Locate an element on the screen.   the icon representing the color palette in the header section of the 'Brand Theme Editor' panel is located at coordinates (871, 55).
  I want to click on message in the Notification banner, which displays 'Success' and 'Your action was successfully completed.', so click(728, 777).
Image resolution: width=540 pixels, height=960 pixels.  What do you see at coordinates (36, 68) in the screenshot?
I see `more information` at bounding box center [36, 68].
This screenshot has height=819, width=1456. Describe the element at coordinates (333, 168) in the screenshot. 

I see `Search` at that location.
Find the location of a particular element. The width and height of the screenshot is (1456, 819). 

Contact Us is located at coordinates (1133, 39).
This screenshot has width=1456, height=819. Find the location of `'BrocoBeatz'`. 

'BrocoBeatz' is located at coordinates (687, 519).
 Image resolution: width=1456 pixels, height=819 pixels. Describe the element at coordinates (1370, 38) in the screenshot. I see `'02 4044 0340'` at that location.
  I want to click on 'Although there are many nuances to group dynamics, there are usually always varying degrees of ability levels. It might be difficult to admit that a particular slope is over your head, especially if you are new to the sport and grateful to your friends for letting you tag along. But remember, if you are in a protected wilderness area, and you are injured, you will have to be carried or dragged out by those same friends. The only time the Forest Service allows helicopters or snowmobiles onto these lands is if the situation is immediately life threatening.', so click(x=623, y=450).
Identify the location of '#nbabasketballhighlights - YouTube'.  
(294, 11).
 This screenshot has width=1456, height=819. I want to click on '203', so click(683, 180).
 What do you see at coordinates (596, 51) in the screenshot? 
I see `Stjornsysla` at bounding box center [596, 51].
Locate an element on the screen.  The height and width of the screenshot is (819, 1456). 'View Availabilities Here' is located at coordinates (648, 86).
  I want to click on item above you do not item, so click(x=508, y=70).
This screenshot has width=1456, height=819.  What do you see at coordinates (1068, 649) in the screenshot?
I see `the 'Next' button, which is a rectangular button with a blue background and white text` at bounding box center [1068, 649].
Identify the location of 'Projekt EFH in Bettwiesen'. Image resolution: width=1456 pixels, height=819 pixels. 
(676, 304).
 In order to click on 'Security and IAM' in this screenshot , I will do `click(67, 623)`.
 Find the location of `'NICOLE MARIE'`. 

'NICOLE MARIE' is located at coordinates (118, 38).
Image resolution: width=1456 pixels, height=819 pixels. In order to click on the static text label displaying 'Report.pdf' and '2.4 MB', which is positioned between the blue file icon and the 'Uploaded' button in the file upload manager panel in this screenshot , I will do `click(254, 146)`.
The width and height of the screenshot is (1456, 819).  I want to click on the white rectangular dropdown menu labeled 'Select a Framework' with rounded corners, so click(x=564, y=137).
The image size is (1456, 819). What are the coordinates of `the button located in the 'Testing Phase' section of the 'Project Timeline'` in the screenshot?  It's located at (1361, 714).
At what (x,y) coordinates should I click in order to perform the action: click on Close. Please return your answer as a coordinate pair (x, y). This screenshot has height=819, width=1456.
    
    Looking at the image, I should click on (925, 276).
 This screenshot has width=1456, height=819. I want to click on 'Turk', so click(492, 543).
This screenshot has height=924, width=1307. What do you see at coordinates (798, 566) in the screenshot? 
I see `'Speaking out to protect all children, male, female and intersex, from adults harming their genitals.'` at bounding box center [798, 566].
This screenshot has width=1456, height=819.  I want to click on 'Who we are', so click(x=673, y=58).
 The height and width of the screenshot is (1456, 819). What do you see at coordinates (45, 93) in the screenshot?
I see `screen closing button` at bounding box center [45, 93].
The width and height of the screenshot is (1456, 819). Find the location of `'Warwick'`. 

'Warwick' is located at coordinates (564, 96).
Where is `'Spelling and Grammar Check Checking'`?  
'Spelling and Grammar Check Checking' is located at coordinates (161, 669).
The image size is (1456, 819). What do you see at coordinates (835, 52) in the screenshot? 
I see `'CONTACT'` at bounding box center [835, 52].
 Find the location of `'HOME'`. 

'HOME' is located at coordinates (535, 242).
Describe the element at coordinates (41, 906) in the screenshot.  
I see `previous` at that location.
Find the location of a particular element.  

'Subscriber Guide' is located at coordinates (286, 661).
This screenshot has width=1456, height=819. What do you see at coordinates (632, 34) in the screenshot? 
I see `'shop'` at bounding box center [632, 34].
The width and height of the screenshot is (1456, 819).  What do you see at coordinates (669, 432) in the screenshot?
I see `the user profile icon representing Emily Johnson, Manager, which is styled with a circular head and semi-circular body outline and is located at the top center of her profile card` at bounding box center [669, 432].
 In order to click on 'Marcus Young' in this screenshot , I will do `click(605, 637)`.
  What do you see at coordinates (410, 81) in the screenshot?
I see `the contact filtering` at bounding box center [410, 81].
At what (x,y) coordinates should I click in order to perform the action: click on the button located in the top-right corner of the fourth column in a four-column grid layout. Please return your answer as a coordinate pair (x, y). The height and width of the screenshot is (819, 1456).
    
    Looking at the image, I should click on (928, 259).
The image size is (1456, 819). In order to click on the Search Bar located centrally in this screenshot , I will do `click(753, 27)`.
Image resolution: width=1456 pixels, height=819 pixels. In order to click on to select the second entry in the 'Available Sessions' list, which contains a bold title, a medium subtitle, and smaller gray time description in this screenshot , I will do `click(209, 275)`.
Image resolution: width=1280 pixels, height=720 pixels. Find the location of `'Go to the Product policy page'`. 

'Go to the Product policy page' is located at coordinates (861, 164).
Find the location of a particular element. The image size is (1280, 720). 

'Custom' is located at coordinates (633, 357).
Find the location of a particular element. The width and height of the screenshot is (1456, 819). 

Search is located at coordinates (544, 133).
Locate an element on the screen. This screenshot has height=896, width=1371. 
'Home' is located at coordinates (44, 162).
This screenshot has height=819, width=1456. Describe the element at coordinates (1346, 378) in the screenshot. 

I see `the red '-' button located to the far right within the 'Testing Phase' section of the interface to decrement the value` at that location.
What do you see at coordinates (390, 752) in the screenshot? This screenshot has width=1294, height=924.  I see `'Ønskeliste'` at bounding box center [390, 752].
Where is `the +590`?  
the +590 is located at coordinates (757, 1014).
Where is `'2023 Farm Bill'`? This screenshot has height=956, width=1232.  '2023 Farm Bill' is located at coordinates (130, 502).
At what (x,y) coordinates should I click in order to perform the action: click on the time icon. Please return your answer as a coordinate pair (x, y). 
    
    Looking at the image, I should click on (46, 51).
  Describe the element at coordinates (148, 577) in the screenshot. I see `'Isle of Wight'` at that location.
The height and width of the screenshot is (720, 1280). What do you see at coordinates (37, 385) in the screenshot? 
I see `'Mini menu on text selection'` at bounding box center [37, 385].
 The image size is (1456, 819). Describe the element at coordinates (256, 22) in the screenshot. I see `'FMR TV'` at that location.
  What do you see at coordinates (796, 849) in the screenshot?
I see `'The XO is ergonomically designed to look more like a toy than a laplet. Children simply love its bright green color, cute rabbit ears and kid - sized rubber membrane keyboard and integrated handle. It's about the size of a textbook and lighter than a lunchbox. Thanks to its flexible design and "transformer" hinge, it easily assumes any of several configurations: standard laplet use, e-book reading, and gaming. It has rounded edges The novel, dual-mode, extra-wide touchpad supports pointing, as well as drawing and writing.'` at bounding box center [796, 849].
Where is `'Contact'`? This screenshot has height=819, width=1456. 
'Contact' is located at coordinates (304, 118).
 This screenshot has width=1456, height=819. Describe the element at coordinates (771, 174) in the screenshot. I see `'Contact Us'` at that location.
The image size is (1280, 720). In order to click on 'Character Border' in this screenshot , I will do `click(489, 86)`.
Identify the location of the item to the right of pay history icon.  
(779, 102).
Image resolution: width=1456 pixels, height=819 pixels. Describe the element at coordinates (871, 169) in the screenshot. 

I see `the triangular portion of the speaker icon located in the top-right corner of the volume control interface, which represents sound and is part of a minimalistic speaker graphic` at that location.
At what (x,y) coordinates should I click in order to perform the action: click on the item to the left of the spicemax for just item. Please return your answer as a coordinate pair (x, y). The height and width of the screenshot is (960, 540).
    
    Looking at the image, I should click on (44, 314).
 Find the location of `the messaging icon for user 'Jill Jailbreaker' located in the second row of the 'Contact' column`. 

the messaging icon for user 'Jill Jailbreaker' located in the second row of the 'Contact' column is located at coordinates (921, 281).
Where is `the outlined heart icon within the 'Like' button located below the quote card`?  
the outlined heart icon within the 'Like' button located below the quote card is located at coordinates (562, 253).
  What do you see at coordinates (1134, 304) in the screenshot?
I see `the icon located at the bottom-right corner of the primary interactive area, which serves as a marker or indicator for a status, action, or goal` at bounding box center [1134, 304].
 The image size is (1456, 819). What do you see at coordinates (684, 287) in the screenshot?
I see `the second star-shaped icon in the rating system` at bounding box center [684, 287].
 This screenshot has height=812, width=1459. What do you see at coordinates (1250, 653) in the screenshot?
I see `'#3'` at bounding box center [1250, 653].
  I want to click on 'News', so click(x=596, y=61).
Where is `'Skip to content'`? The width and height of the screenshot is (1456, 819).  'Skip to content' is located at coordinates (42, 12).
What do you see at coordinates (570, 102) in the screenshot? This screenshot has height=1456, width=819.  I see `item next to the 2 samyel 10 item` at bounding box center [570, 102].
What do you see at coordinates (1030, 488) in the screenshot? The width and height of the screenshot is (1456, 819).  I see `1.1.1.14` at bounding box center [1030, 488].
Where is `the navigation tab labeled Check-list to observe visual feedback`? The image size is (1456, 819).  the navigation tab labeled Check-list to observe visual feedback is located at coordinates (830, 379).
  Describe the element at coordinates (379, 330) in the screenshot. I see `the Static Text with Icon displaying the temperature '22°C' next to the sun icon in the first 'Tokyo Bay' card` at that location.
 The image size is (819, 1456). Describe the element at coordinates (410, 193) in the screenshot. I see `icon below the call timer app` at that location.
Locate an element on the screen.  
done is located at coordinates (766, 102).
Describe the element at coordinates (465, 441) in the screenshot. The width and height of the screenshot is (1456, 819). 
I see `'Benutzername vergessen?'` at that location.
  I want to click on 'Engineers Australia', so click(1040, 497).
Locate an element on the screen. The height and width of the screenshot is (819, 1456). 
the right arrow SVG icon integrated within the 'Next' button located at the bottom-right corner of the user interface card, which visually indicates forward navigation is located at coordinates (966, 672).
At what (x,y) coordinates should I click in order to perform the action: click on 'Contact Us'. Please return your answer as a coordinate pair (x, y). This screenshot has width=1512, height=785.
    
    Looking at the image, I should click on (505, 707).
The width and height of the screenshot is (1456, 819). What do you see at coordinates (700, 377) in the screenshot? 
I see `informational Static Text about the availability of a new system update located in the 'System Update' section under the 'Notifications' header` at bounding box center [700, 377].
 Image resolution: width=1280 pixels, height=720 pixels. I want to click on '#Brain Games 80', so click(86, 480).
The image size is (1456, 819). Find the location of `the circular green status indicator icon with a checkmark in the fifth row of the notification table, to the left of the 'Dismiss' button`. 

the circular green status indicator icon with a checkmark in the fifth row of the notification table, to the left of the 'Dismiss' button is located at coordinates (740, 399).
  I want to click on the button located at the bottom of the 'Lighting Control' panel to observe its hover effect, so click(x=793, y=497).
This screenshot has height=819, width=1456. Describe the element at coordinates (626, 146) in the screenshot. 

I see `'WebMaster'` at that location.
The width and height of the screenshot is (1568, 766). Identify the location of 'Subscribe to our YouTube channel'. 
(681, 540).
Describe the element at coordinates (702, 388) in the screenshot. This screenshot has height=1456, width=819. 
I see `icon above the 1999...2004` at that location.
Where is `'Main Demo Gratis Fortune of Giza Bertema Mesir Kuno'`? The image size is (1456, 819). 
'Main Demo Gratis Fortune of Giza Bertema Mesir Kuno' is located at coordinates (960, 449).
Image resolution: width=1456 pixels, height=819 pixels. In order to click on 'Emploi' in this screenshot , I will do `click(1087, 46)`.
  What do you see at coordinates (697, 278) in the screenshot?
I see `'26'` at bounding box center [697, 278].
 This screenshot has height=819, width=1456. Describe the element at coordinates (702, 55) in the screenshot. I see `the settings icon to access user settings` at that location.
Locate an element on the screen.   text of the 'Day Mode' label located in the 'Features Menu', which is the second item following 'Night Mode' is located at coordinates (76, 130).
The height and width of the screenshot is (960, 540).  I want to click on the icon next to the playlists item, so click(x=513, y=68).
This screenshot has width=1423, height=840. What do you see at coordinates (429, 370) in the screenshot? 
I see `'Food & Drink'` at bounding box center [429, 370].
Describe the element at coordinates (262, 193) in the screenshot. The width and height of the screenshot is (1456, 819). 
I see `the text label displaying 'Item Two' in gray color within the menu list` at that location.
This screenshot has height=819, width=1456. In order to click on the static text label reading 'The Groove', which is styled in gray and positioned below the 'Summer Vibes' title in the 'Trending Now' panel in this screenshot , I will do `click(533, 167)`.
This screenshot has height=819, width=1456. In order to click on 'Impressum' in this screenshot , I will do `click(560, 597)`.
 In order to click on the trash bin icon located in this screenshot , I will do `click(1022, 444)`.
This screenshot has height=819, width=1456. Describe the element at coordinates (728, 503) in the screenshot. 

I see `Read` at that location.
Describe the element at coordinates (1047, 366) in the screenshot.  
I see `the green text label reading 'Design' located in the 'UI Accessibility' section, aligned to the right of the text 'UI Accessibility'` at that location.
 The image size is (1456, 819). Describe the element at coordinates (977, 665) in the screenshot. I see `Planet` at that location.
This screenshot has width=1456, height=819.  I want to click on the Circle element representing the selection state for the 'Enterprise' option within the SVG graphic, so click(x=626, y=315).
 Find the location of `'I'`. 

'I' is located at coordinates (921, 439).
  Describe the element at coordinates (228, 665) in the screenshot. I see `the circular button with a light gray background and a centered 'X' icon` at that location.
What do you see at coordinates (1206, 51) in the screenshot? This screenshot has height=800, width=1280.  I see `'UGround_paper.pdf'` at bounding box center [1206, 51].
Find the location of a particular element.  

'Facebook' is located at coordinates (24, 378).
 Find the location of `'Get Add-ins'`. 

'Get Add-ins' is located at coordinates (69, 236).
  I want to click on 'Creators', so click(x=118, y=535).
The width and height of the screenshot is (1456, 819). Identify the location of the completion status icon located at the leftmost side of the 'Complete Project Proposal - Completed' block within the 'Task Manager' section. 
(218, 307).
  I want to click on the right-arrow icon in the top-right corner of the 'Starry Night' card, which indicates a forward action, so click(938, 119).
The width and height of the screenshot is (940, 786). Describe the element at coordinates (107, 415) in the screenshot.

→ SHORT EXERCISE
List each line of the entries above that contains the string "Search", copying every such line in full. Matching is case-sensitive.

→ ANSWER TO THE PROBLEM
I see `Search` at that location.
The image size is (1456, 819). In order to click on the Search Bar located centrally in this screenshot , I will do `click(753, 27)`.
Search is located at coordinates (544, 133).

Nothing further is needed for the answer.